When the NHS actually starts to get lose to loosing control I would like to see us ration treatment first before lockdown so make a vaccination a requirement for hospital treatment. The NHS will help you if you help yourself. It is creaking under the pressure and I can't help feeling that if the NHS kept the hospitals covid secure by keeping covid patients out people would be much more motivated to look after their own health by getting vaccinated and loosing weight.
What kind of sick dystopian two tier society do you want to live in? There are many many other conditions other than Covid that require treatment in hospital.

Many people aren’t being diagnosed early so they end up in hospital because their situation has worsened. Do you blame these people for not having early help? Do you blame new mothers for damage during childbirth? Should they have “looked after their own health” by not getting pregnant? How about people who are overweight or smoke, those who overdose or those who try to end their own lives? Should they be denied healthcare?

You are sick.

justasking111 · 19/12/2021 14:20

@Greensmoothie1 mouse is stating what I suspect think tanks are discussing.

Panacotta · 19/12/2021 15:33

@justasking111

Friends have a hotel eaterie cocktails, lunch, dinner, they've had lots of NHS workers in they've been hitting the booze hard, sailing down the banisters, generally letting go, male staff have been offered sex if they can find a room. Honestly it's like the war footing my mum told me granny saw in world war 2.
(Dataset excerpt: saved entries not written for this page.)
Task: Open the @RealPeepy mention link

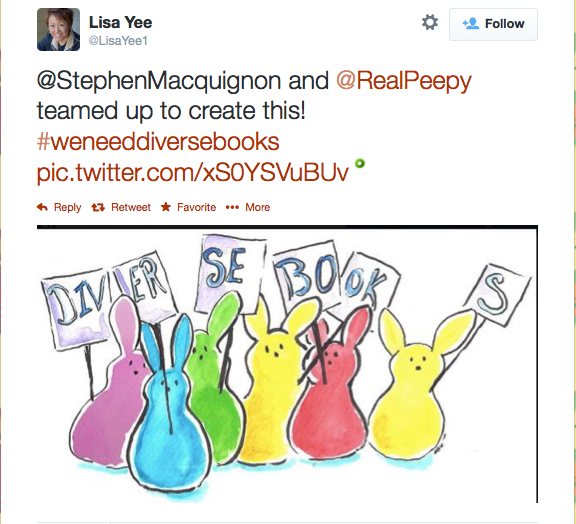Action: 404,82
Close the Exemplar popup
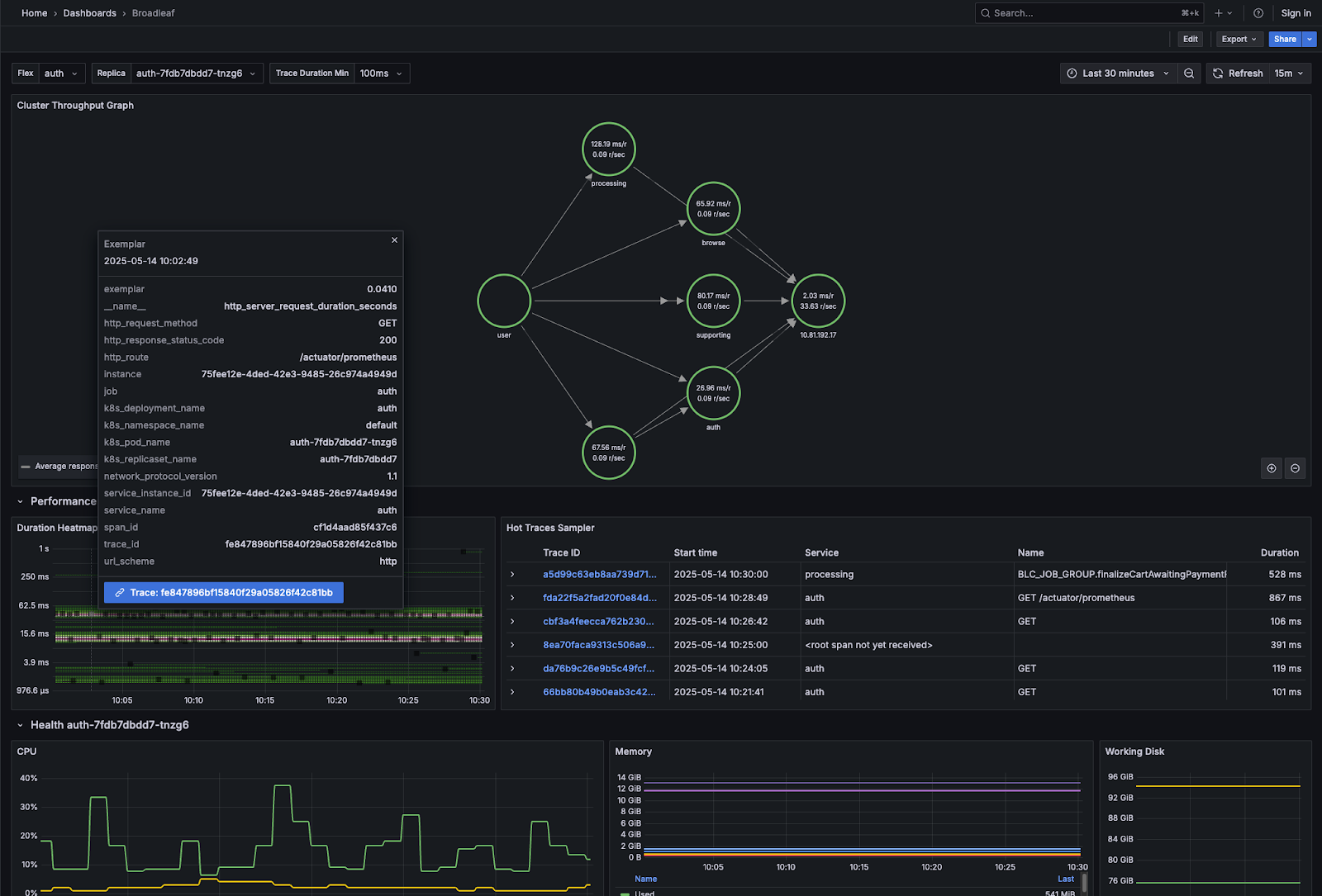1322x896 pixels. 394,240
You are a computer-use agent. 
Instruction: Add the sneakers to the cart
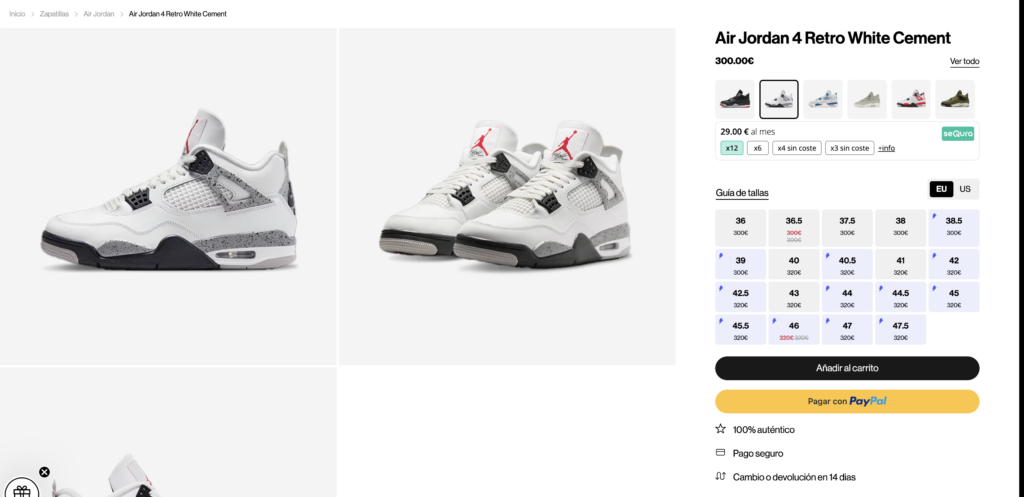point(847,368)
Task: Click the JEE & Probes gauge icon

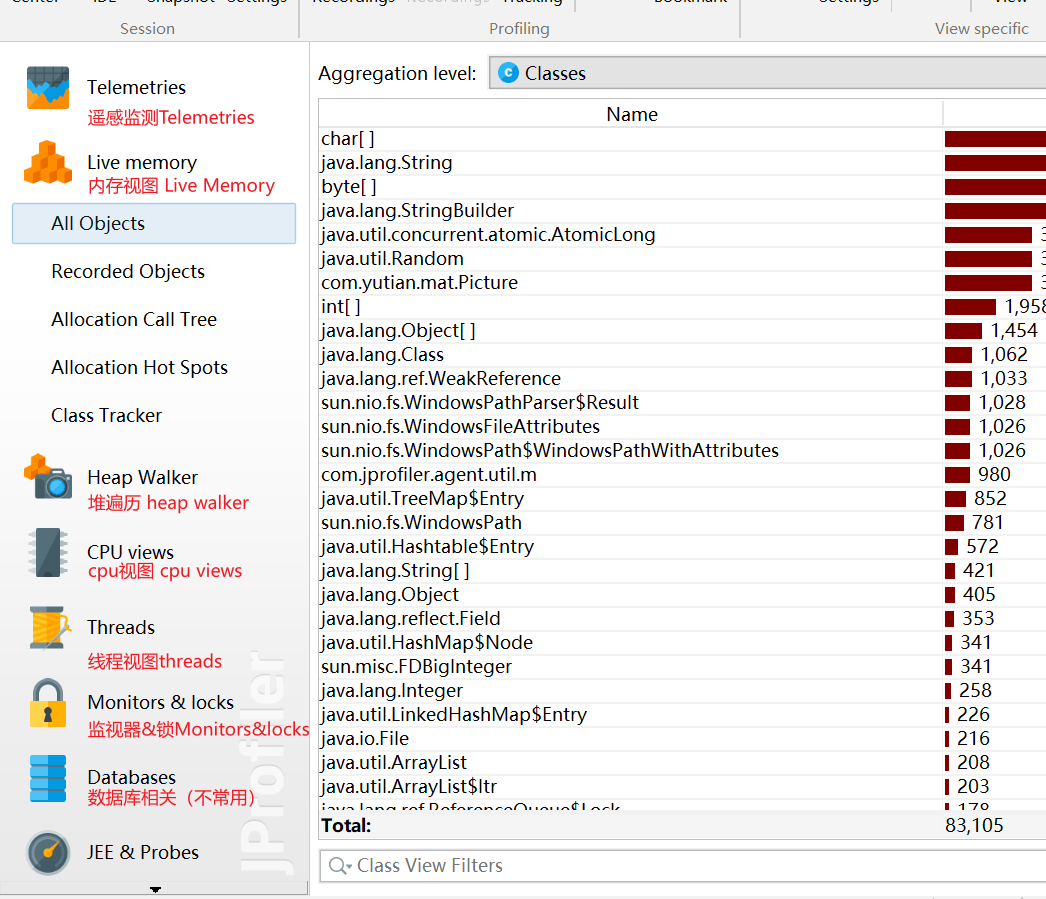Action: tap(48, 852)
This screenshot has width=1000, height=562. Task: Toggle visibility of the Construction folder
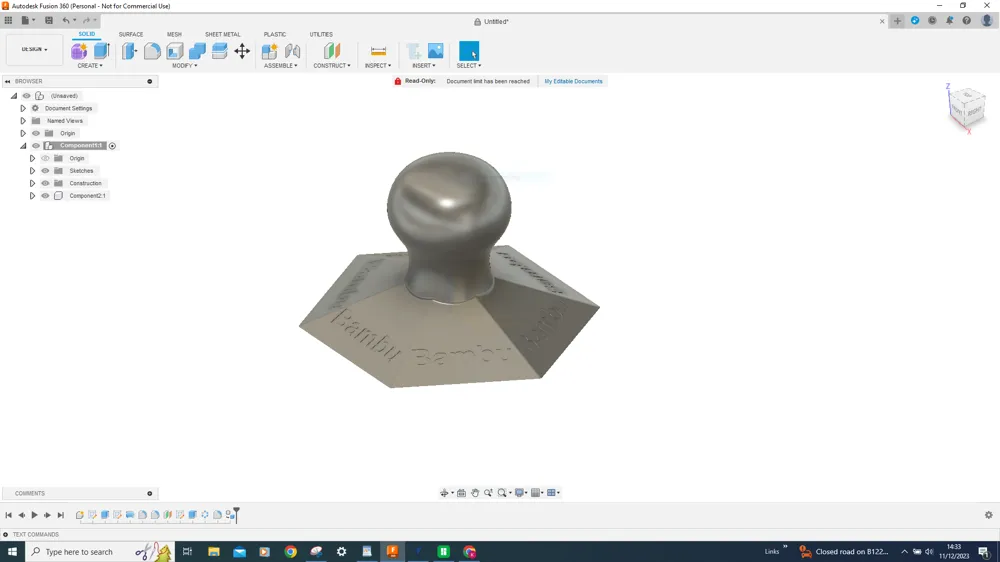(45, 183)
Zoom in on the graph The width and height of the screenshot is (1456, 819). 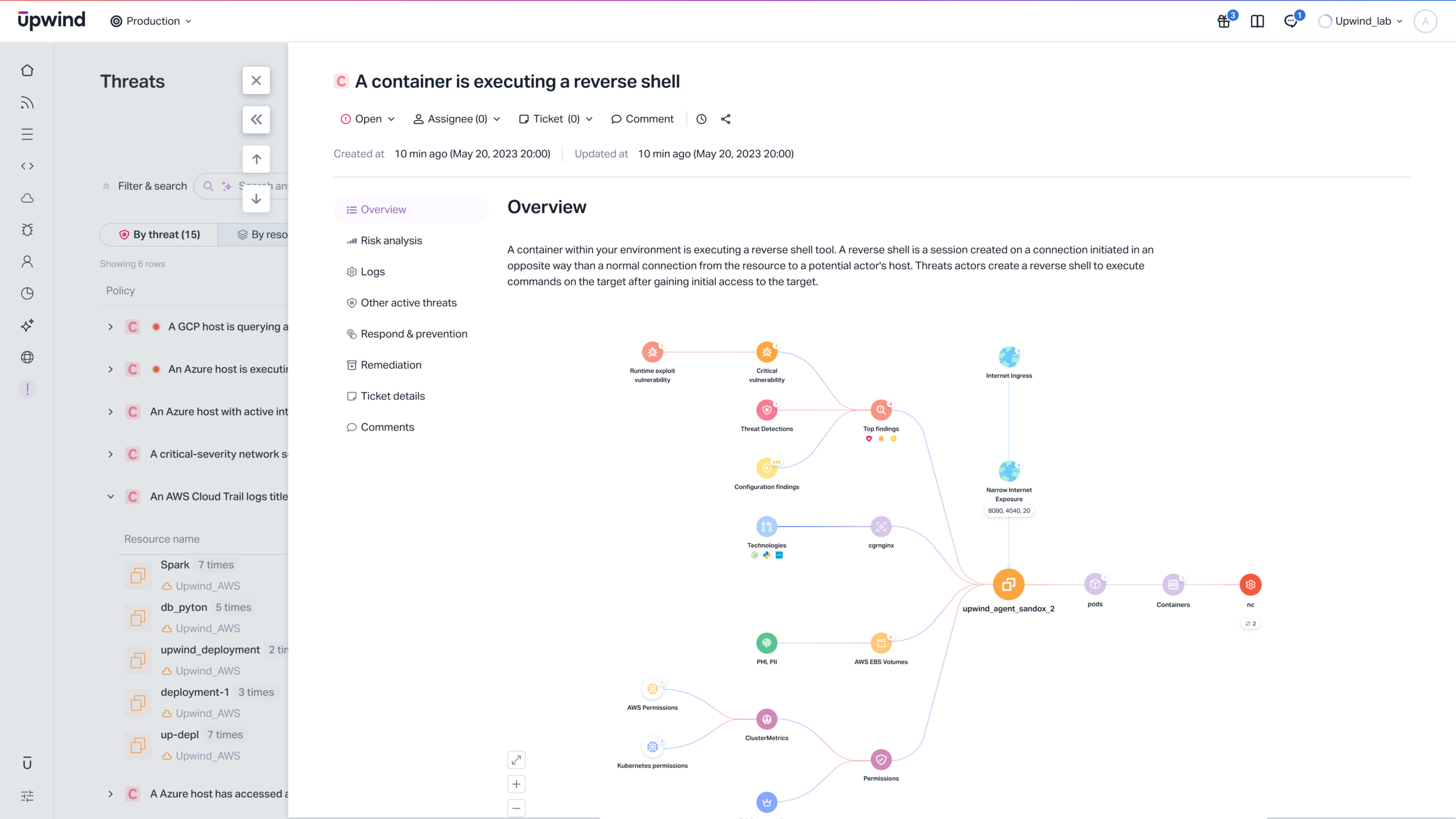[516, 784]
NHS staff have been in a war like zone for nearly two years now,

I wonder if the government care about individual patients now or think of it as whittling down the chronic sick

What?!
DottyHarmer · 19/12/2021 16:57

@rrhuth - you have a specific agenda, I understand that, but surely, surely you can’t be so daft as to think the virus and it’s impact is all the Govt’s fault, or specifically Boris’s?

What an incredibly insular person you are to believe that the UK is not just uniquely suffering from covid, but that actually no other countries exist at all, in the words of USA For Africa, “We are the world.”

You post prolifically, yet never move on from your entrenched position and belief that if only - who? - were in charge we’d all be saved. We definitely need new leadership, but any leader is kind of stymied by the fact that there has yet to be a virus that is sentient and obeys a human being.